Бал состоялся не из-за моей скромной персоны, а являлся вполне заурядным субботним явление в офицерском клубе. У Туркестанского батальона и других подразделений проводились точно такие же мероприятия с такой же частотой. Так что веселые гуляки могли за вечер и ночь посетить пять-шесть различных мест и основательно упиться.

— Расскажи нам уже что-нибудь о своем друге, поручике Ржевском. В каком он, кстати, полку? — спросил меня Тельнов. Товарищи не первый год пытались вызнать место службы столь славного гусара. Больше того, до меня дошли слухи, что они наводили справки. Гусарских полков в России не так уж и много, все наперечет. А офицеры друг друга знают. Самое забавное, что Ржевских в настоящее время нашлось целых двое.

— Он в 11-м Изюмском, — закричал кто-то.

— Нет, в Ахтырском, — уверенно перебил его Некрасов. — Я знаю, проверил.

Действительно, именно в этих полках и числятся Ржевские. Вот будет забавно, если из-за моих анекдотов они вызовут меня на дуэль.
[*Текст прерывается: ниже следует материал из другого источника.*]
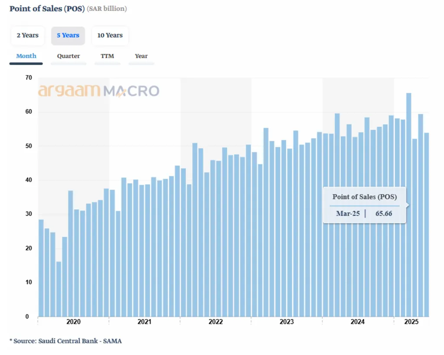
Task: Click the 2025 x-axis label
Action: [411, 322]
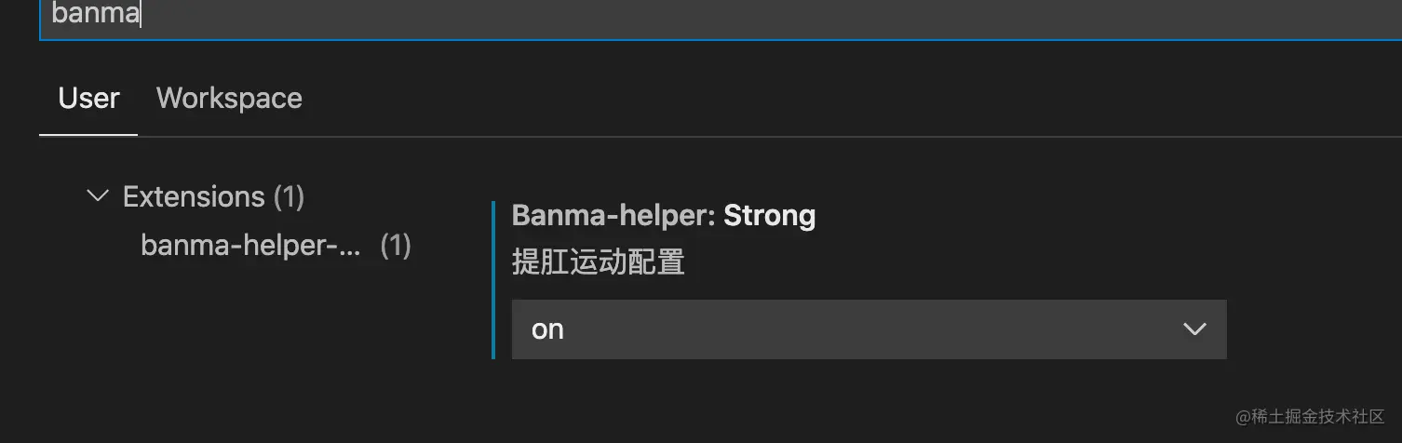
Task: Collapse the Extensions chevron arrow
Action: tap(97, 196)
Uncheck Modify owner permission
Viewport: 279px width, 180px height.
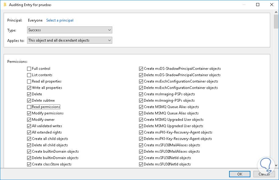click(29, 120)
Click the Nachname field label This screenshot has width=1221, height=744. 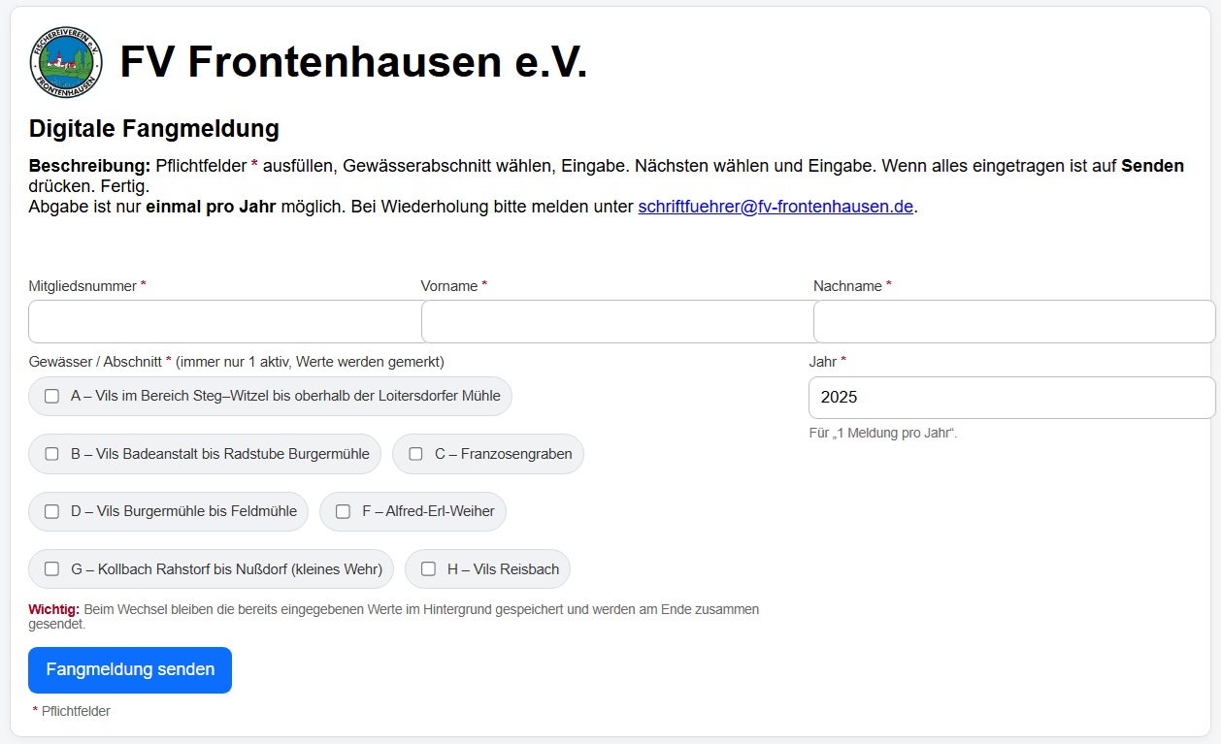click(x=847, y=286)
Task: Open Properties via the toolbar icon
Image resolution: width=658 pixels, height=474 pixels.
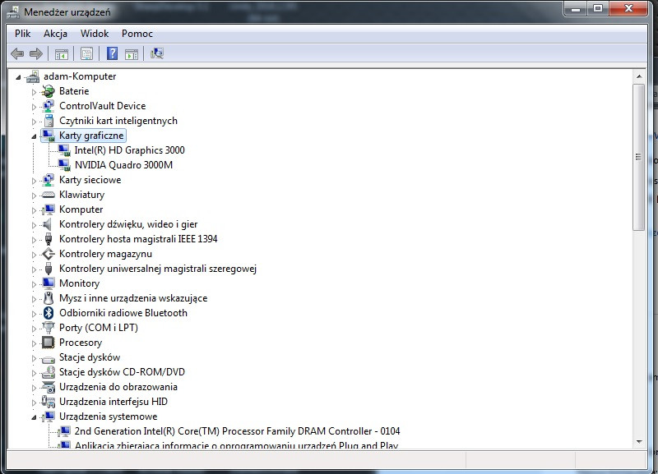Action: coord(86,53)
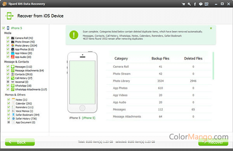Dismiss the scan complete notification banner
The height and width of the screenshot is (151, 233).
coord(211,28)
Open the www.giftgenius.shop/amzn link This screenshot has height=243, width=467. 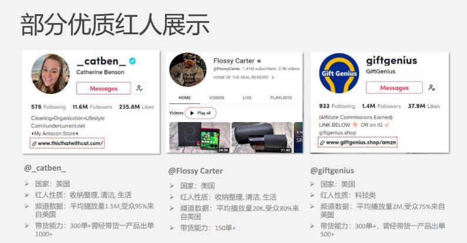click(x=361, y=142)
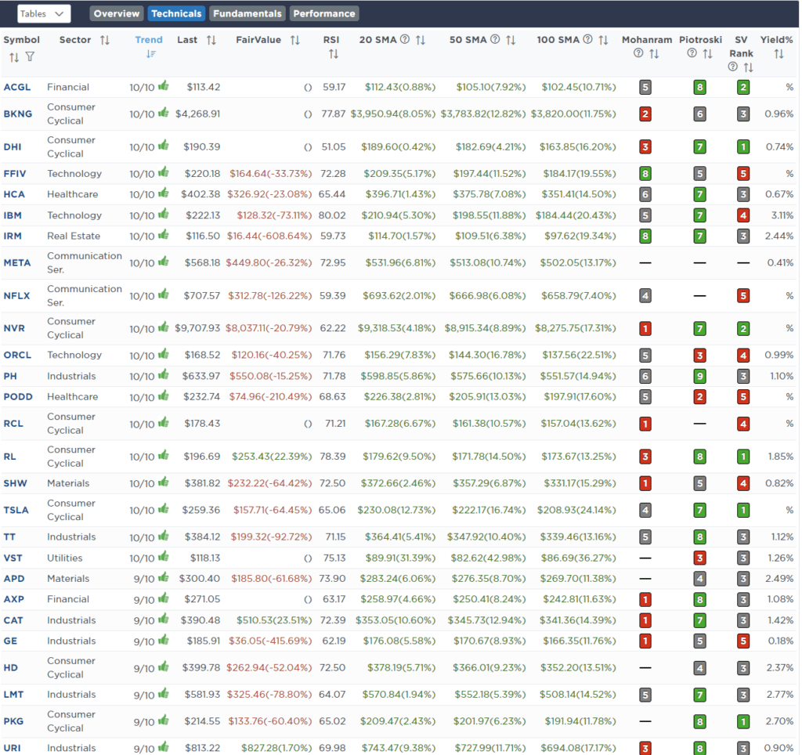Click the red Mohanram 1 badge on the NVR row
The height and width of the screenshot is (755, 802).
pyautogui.click(x=645, y=328)
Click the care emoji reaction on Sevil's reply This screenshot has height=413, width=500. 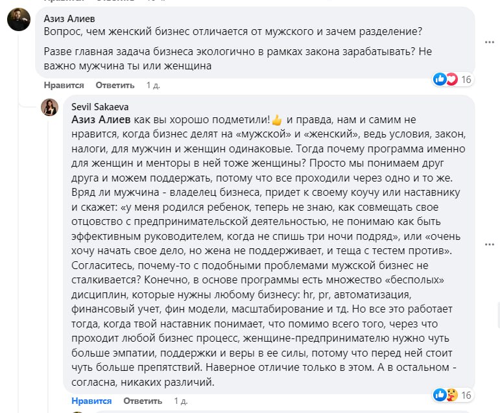point(451,394)
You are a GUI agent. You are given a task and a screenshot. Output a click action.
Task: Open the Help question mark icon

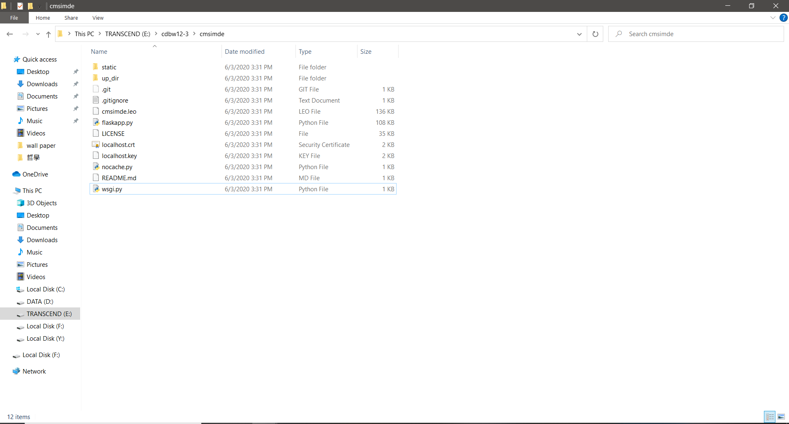point(784,18)
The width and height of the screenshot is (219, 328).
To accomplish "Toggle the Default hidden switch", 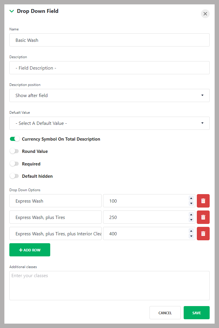I will coord(14,176).
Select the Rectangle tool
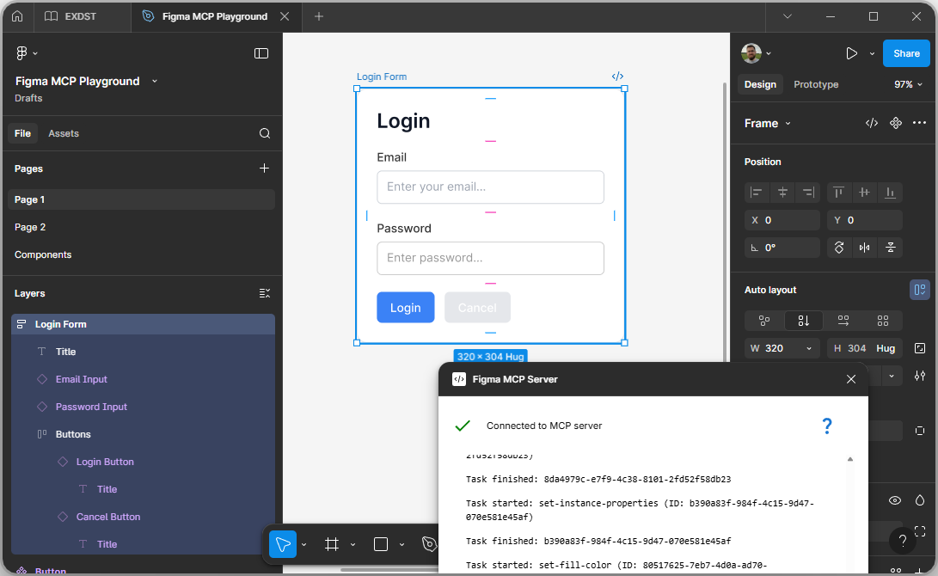Screen dimensions: 938x576 coord(379,543)
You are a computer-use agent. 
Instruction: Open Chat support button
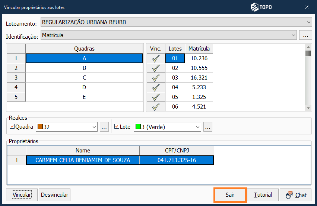coord(295,195)
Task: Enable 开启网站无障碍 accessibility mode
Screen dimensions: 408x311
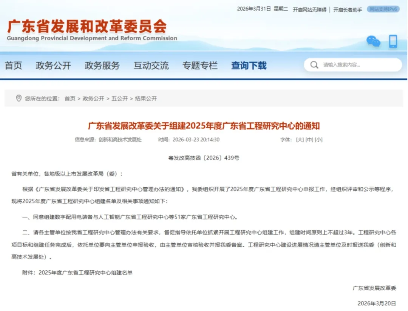Action: [309, 8]
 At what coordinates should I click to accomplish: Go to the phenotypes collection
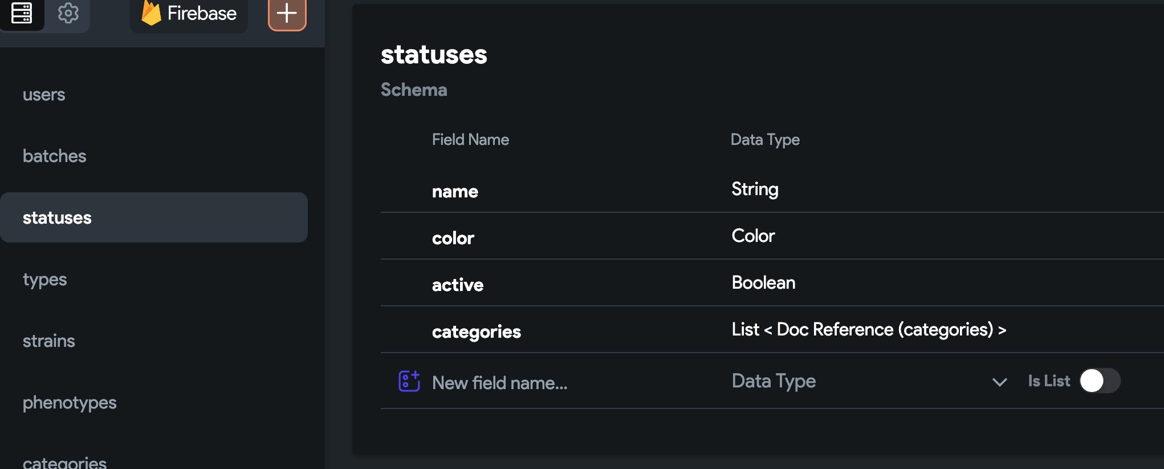(x=70, y=403)
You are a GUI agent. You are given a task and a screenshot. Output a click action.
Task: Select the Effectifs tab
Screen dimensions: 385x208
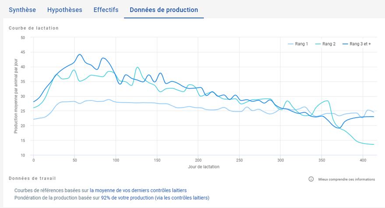click(x=106, y=10)
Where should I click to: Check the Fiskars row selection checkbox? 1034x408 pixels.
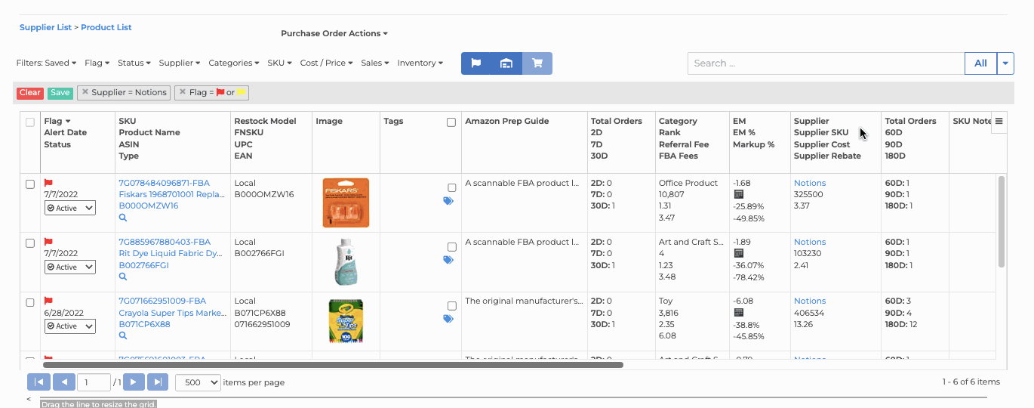[30, 184]
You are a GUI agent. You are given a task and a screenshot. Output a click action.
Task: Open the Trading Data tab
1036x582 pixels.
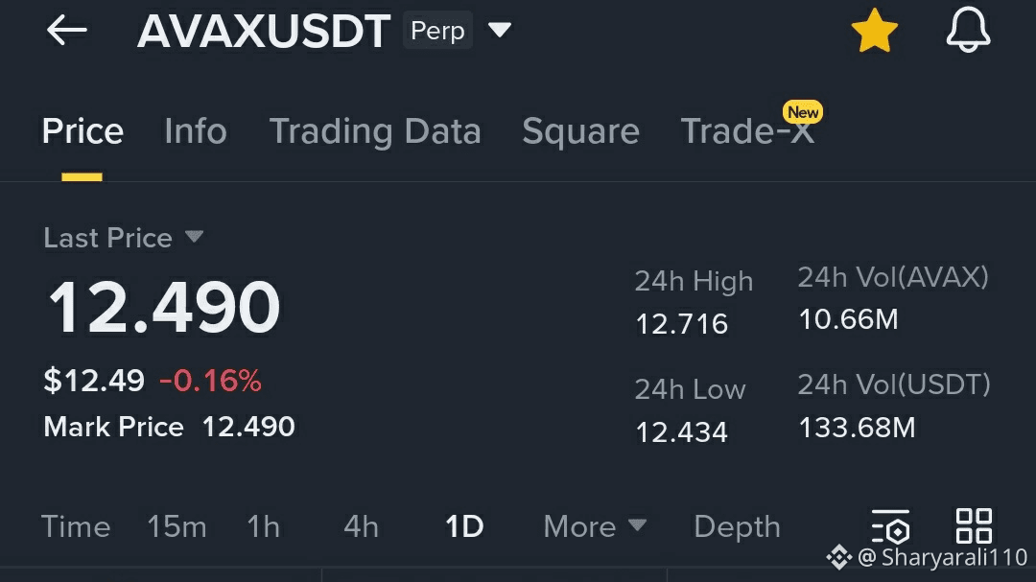[374, 131]
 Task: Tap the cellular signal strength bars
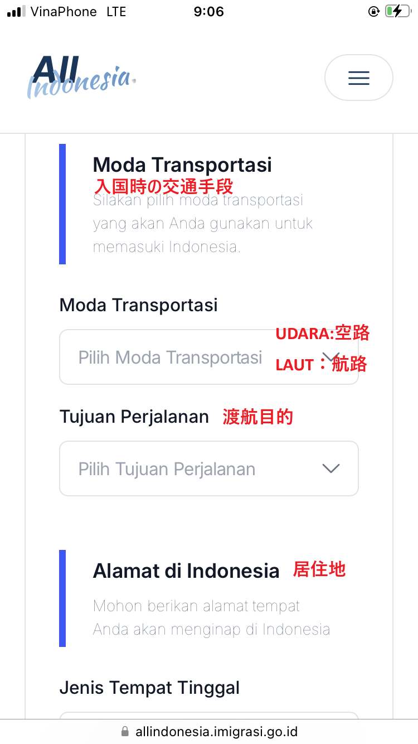pyautogui.click(x=16, y=11)
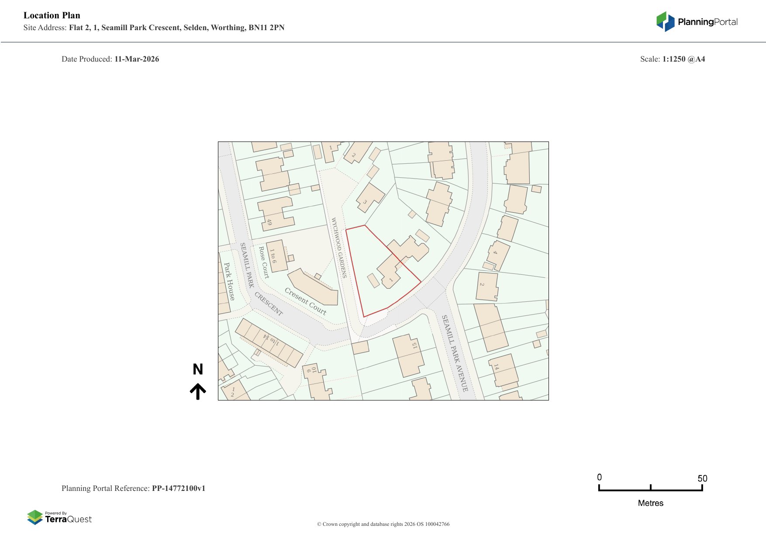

— Нет, господа, вы оба неправы. Мой друг служит в ином подразделение. Но это тайна, покрытая первобытным мраком.

— Да будет тебе, рассказывай лучше анекдот, — со смехом ткнул меня в бок Андрюша. Тельнов шумно фыркнул.

— История, в сущности, совершенно безобидная, — я покосился в сторону заинтересовавшихся дам. При них наш казарменный юмор следовало стреножить, и воли ему не давать. Так что историю пришлось выбрать нейтральную и не особо пикантную. — Поручик Ржевских решил повысить свой культурный уровень, для чего прочитал книгу об этикете. Там описывались правила хорошего тона в беседах с дамами. И даны примеры разговоров: о погоде, о животных, и о музыке. И вот, совершая вечернюю прогулку, поручик увидел знакомую барышню с болонкой. Подойдя, он, не говоря дурного слова, пнул песика сапогом, а потом, начиная светский разговор, задумчиво заметил: — Низко полетела ваша собачка, видать к дождю, да и на увертюру Моцарта ее завывания не похожи.